- _EXERCISE AIM_
Write out exactly the lines below that run from the one containing "Instruction: Open the new" through the one containing "Given: Expand hidden", both included, with no other lines.

- _AVAILABLE DATA_
-.-.-

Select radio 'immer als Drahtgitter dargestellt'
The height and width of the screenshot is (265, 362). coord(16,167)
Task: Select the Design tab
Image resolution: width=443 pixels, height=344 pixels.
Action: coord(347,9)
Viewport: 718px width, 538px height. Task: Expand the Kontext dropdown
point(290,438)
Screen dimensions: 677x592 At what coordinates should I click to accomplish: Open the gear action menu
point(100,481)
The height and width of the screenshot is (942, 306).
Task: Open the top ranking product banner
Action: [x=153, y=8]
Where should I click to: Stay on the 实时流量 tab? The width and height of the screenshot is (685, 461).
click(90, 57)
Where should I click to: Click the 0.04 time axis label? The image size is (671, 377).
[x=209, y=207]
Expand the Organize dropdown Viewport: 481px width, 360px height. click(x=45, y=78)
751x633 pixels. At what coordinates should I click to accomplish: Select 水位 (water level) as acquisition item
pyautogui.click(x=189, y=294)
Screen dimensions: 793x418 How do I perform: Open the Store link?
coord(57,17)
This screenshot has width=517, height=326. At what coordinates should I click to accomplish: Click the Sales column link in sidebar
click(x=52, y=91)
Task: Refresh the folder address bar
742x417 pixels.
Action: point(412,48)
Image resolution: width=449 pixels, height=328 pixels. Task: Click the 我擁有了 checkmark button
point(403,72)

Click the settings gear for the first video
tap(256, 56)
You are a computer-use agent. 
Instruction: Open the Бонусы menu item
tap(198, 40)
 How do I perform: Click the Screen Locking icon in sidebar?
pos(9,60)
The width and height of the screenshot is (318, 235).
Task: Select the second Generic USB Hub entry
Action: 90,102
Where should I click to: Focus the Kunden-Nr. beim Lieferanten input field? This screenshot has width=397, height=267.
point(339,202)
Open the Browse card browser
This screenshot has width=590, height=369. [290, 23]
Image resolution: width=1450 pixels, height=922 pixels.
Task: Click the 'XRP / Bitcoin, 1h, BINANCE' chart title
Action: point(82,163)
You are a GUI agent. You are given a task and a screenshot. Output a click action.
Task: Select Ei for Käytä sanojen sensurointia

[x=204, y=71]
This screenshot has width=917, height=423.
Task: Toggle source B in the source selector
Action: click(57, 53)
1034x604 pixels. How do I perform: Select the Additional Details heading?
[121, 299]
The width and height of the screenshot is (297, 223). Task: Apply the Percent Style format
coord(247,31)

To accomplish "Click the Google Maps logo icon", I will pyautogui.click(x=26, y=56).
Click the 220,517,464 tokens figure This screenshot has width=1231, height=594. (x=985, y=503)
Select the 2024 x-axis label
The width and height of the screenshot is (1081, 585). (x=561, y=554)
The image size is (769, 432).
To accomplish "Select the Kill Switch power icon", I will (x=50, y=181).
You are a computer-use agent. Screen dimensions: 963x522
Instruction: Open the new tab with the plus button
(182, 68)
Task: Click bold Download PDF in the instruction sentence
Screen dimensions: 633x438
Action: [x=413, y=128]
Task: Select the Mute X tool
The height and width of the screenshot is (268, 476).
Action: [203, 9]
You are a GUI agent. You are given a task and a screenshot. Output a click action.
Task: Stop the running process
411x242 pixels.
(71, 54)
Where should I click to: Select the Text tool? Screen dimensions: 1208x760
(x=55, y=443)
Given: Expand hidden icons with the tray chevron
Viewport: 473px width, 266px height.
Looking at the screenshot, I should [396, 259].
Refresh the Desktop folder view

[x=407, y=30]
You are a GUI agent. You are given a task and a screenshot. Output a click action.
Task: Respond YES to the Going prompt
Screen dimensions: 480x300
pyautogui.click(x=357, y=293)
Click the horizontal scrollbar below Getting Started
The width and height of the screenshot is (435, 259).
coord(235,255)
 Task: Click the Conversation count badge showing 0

-.-.-

- _THE ANSWER_
Instruction: Open the new tab with the plus button
(182, 68)
Task: Click bold Download PDF in the instruction sentence
Screen dimensions: 633x438
Action: [x=413, y=128]
Task: Select the Mute X tool
The height and width of the screenshot is (268, 476).
Action: [203, 9]
You are a GUI agent. You are given a task and a screenshot. Output a click action.
Task: Stop the running process
411x242 pixels.
(71, 54)
Where should I click to: Select the Text tool? Screen dimensions: 1208x760
(x=55, y=443)
Given: Expand hidden icons with the tray chevron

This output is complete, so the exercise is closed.